Giving evidence at the High Court in Livingston today, Helen’s father spoke of his “shy” daughter whom he had seen for the last time the day before her body was discovered.
Morain Scott, 84, said his wife Margaret, who died in 1989, was “never the same” after his daughter’s death.
On Monday, the court was shown pictures of Christine Eadie’s naked body on Gosford beach, where it was found on 16 October. The photographs showed that her hands had been tied behind her back and that she had a gag around her mouth and a ligature around her neck.
Mr Scott said he and his wife had begun to worry when Helen did not return home at her usual time of around 11.30pm on the night of 15 October.
Under questioning from Lord Advocate Frank Mulholland, who is leading the prosecution, Mr Scott said: “I thought she would be home at the normal time – half elevenish – as she always had been. She had not come home. I went up to bed and my wife said she would wait. She stayed up all night. I didn’t really sleep.”
Mr Scott said his wife heard the phone ring between 11.30pm and 12am, but when she went to answer it, it had stopped.
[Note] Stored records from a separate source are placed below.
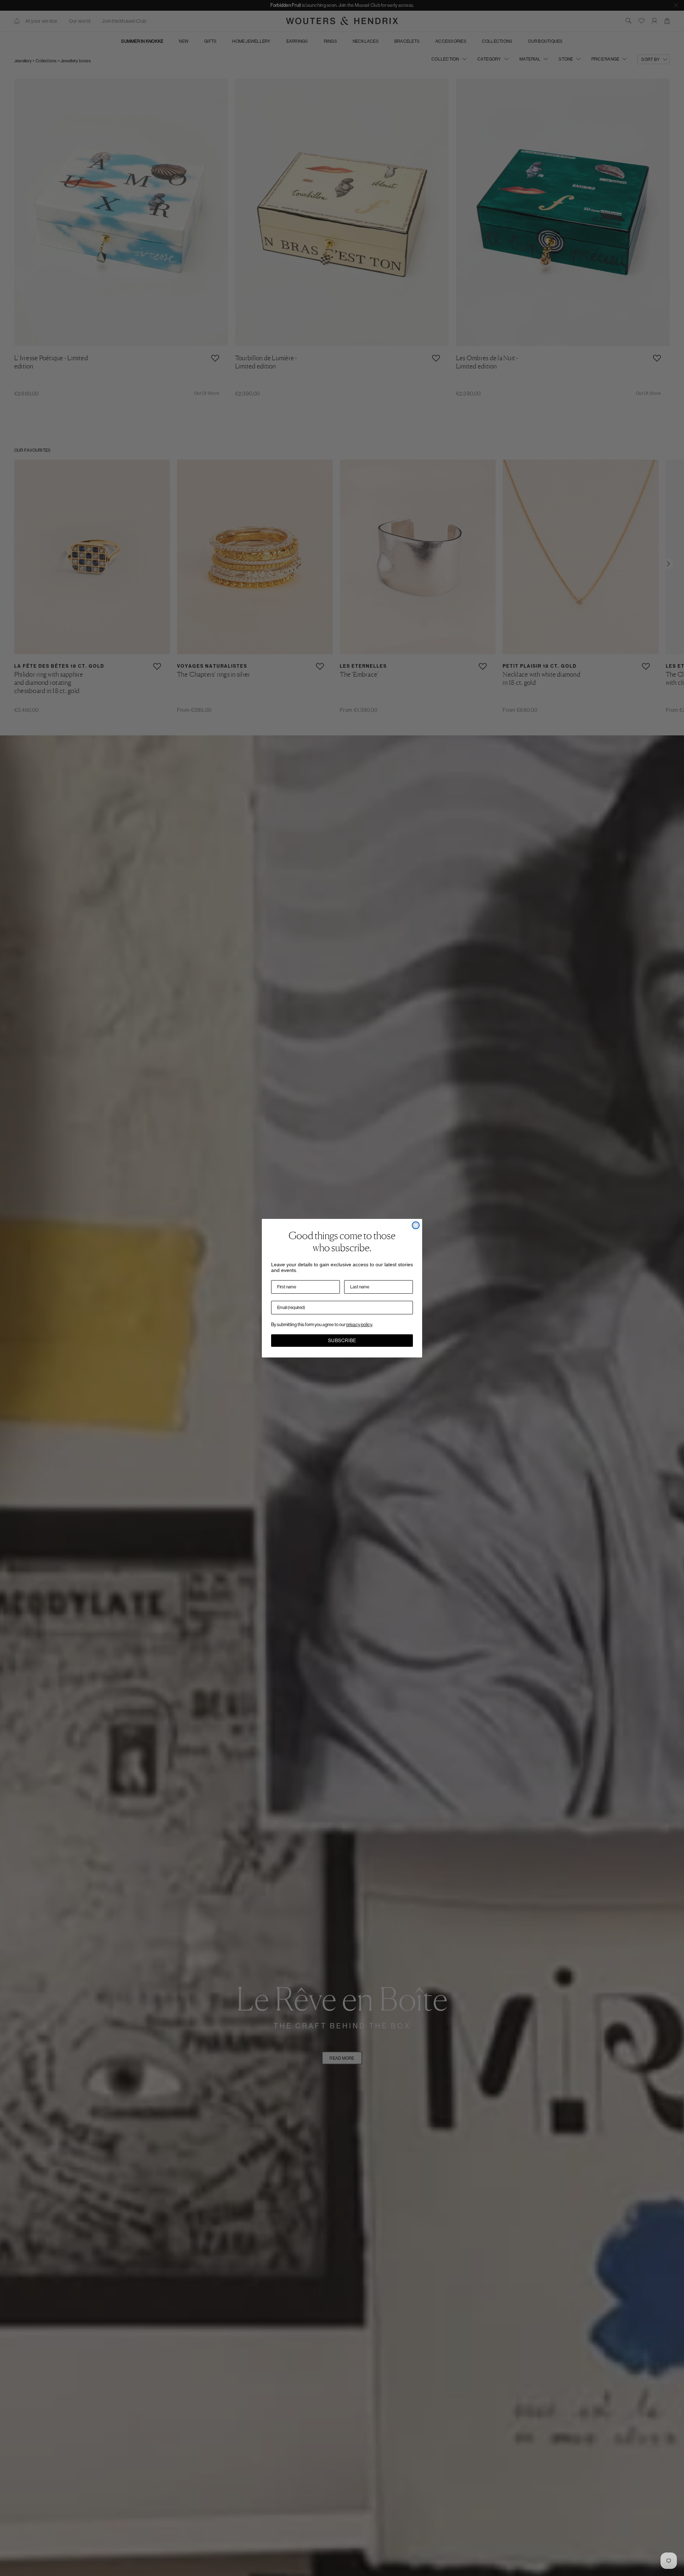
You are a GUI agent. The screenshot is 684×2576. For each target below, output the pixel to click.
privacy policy (359, 1324)
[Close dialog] (415, 1225)
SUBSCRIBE (342, 1340)
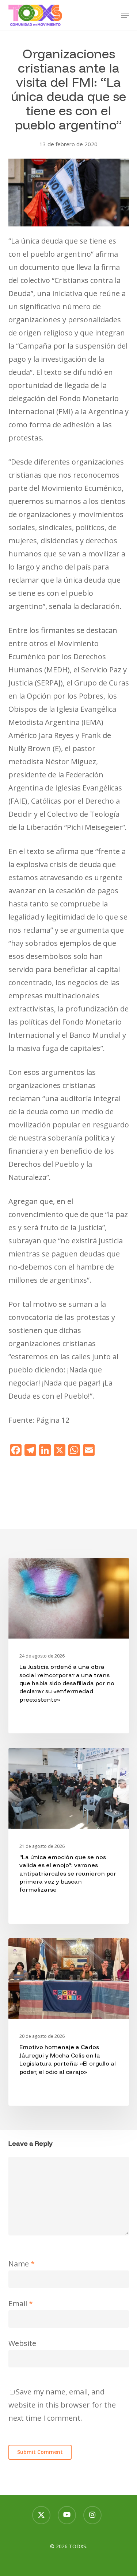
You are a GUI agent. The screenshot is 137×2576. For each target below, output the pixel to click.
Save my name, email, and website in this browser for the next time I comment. (62, 2405)
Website (22, 2343)
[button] (125, 15)
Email (20, 2303)
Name (21, 2264)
The next day Mr Scott and his wife went to St Leonard’s police station in Edinburgh to report Helen missing at around 3pm.
Later, the couple heard on the radio that a body had been found near Aberlady in East Lothian and then another nearby at Huntington.
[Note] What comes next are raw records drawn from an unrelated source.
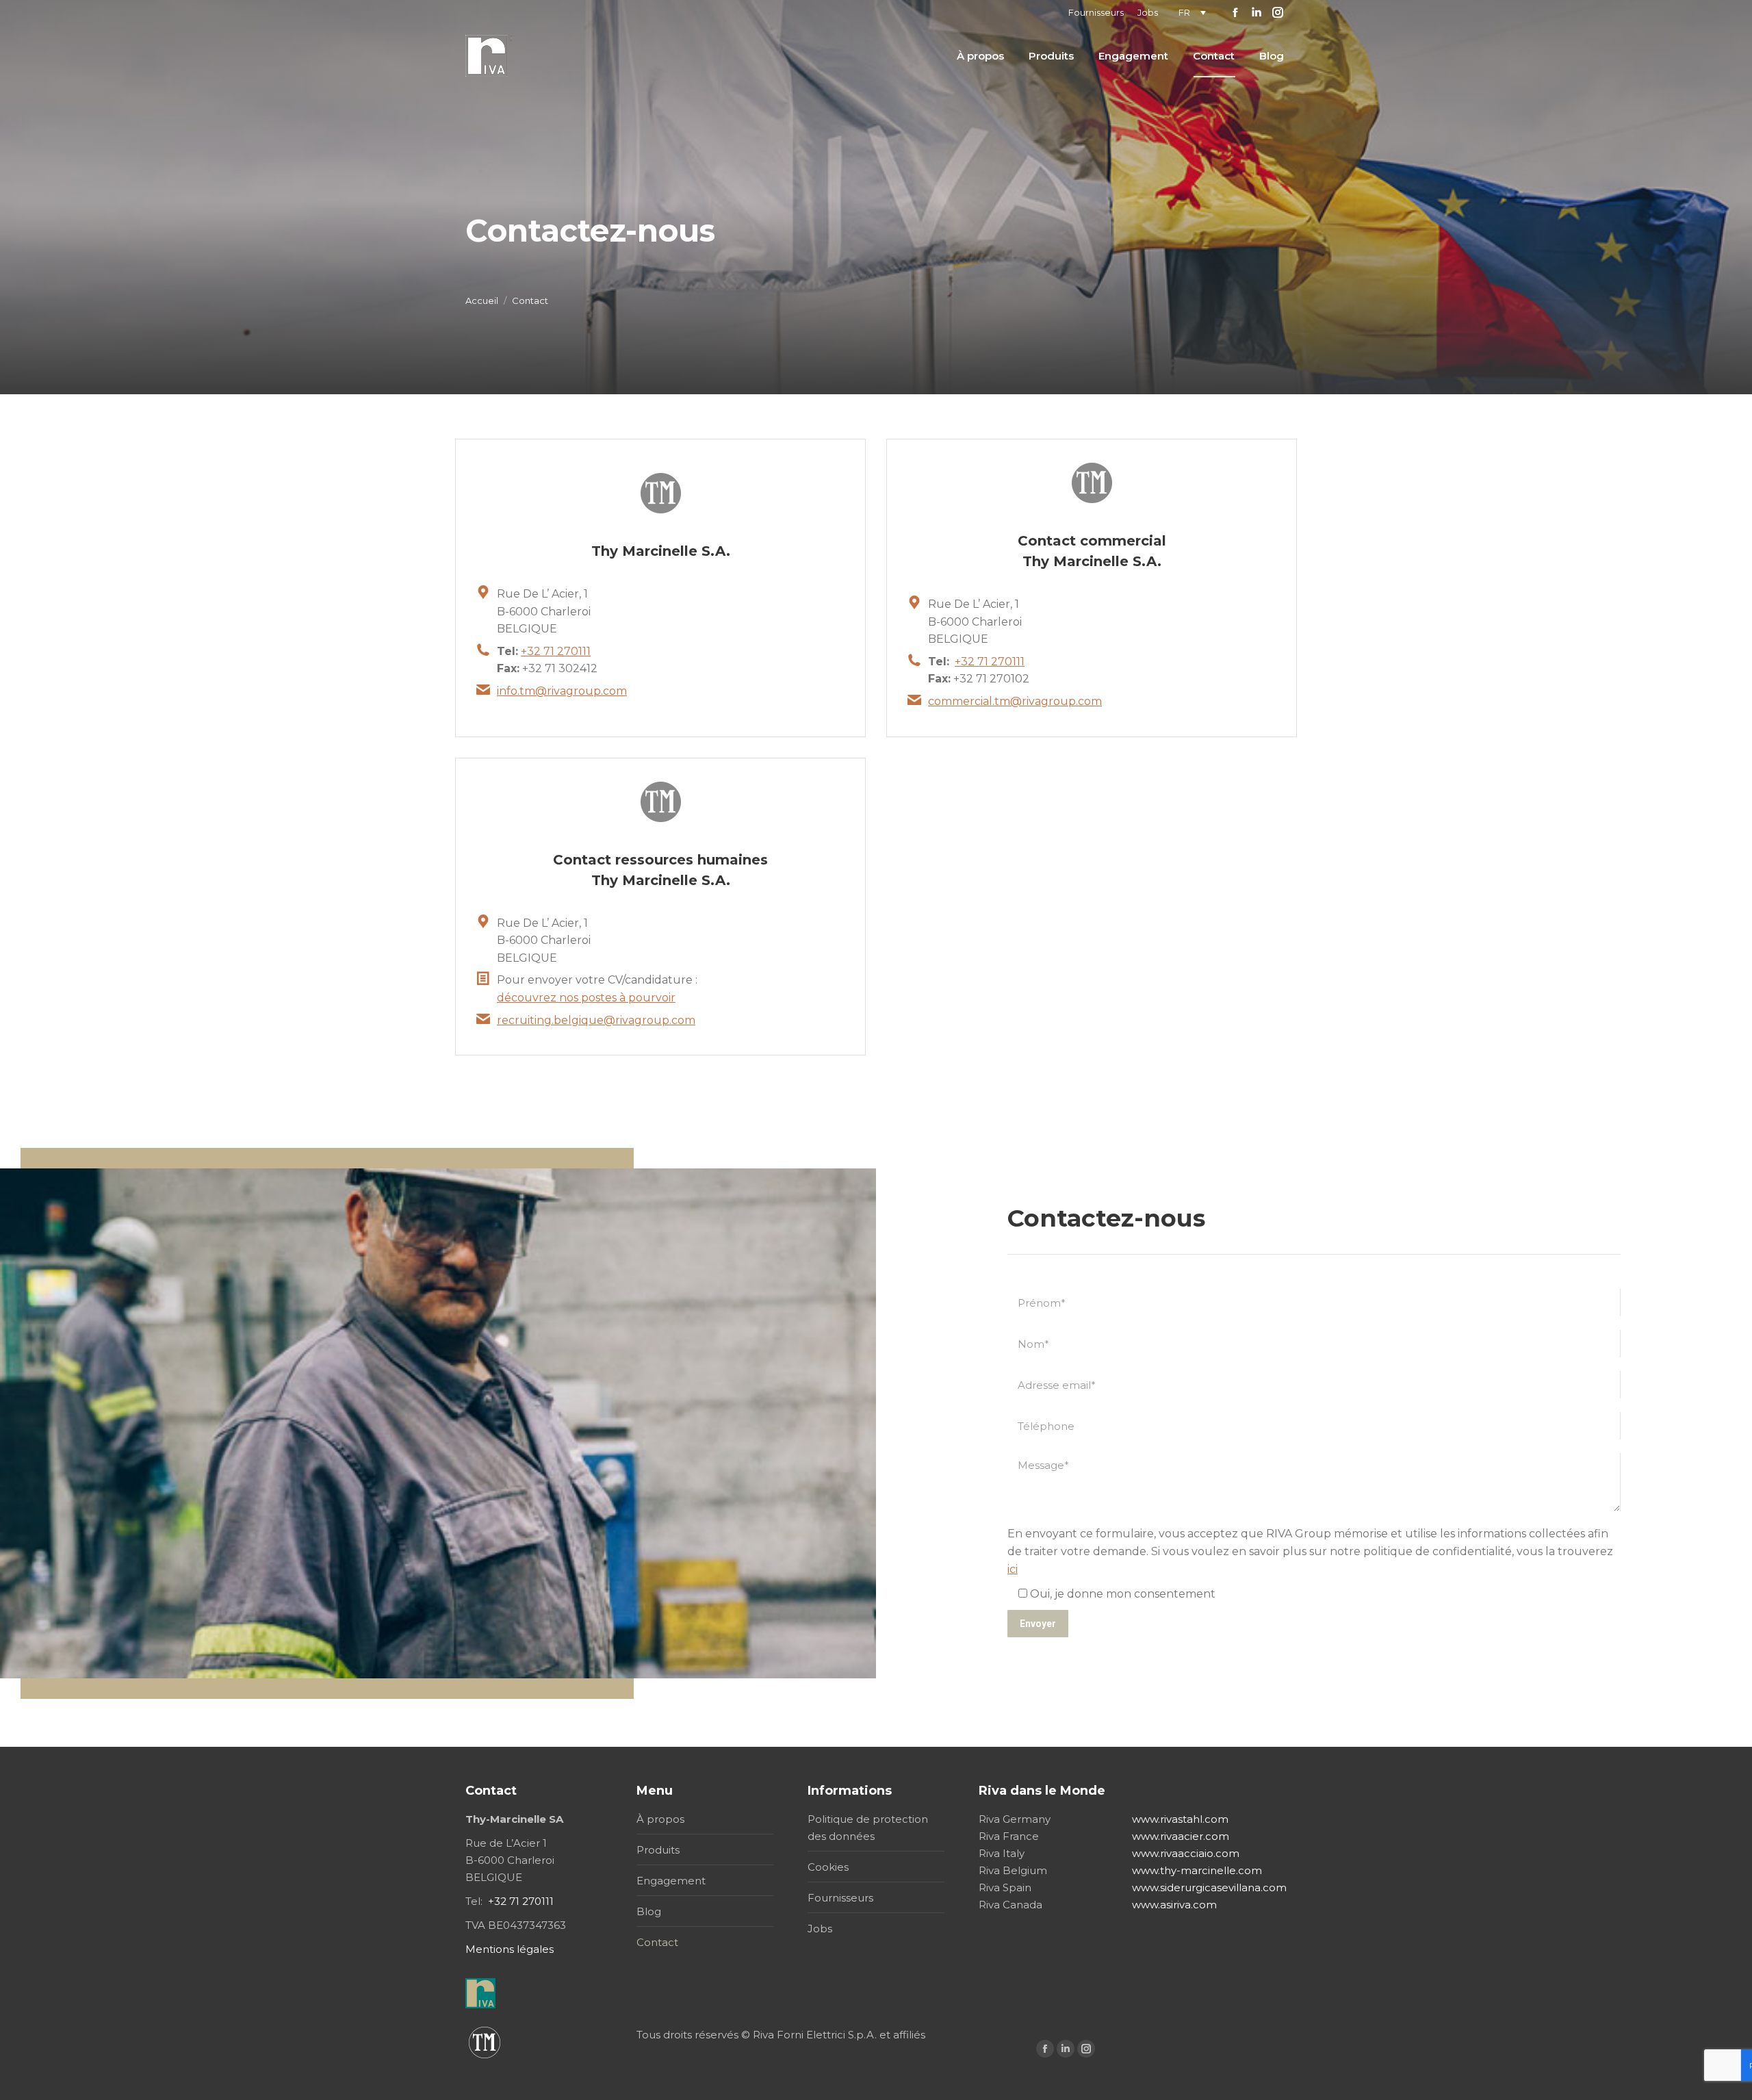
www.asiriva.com (1174, 1904)
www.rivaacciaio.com (1185, 1853)
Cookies (828, 1866)
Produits (658, 1849)
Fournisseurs (840, 1897)
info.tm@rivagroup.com (562, 690)
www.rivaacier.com (1180, 1836)
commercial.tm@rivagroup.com (1015, 701)
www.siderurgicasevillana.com (1209, 1887)
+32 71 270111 (556, 651)
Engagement (671, 1880)
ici (1012, 1569)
Asked by the Lord Advocate about the impact his daughter’s death had on the family, he said: “My wife was never the same.
“As far as I was concerned, it was the start of her health going down.
“I have lived with it for 37 years. I’ve kept it more or less to myself. I just kept going.”
Later the court heard from Ms Scott’s half-sister Margaret Douglas, known as Diana.
Asked about the effect of Ms Scott’s death, Ms Douglas, 62, said it had been “terrible” and “life-changing”.
Ms Douglas and Ms Scott’s other half-sister, Agnes Brattisani, known as Muriel, also told the court that it would be unusual for Helen to be out late and drinking.
Ms Douglas said: “She was outgoing, but she wasn’t going to pubs and clubs and going out every weekend. She was nothing like that.”
Ian Duguid QC, defending, asked: “There may be a suggestion that about a week before [her death] she was in a bar in the company of an older male, drinking. Would that have been rather out of character?”
Ms Douglas replied: “Absolutely.”
The court heard how Ms Scott had been a quiet girl who was working in a tartan shop in Princes Street and was hoping to take up a college place to become a nurse.
Mr Duguid asked Mr Scott if his daughter had visited a pub called the Spider’s Web or a place called the West End Club. He also asked him if his daughter had been in the company of an older man in the week before 15 October, to which Mr Scott replied: “No”.
Mr Duguid said there was evidence to show Helen had consumed ten alcoholic drinks on the night of 15 October. He asked Mr Scott if that would have been out of character, to which he replied: “Most definitely”.
Angus Sinclair, 69, has pleaded not guilty to assaulting, raping and murdering the 17-year-olds between 15 and 16 October 1977 between the World’s End pub in Edinburgh and locations in East Lothian.
Sinclair has submitted three special defences of incrimination – blaming his brother-in-law Gordon Hamilton, now dead; alibi – saying he was fishing on the banks of the Firth of Forth near Cockenzie power station at the time; and consent to sexual intercourse.
The trial, before judge Lord Matthews, continues.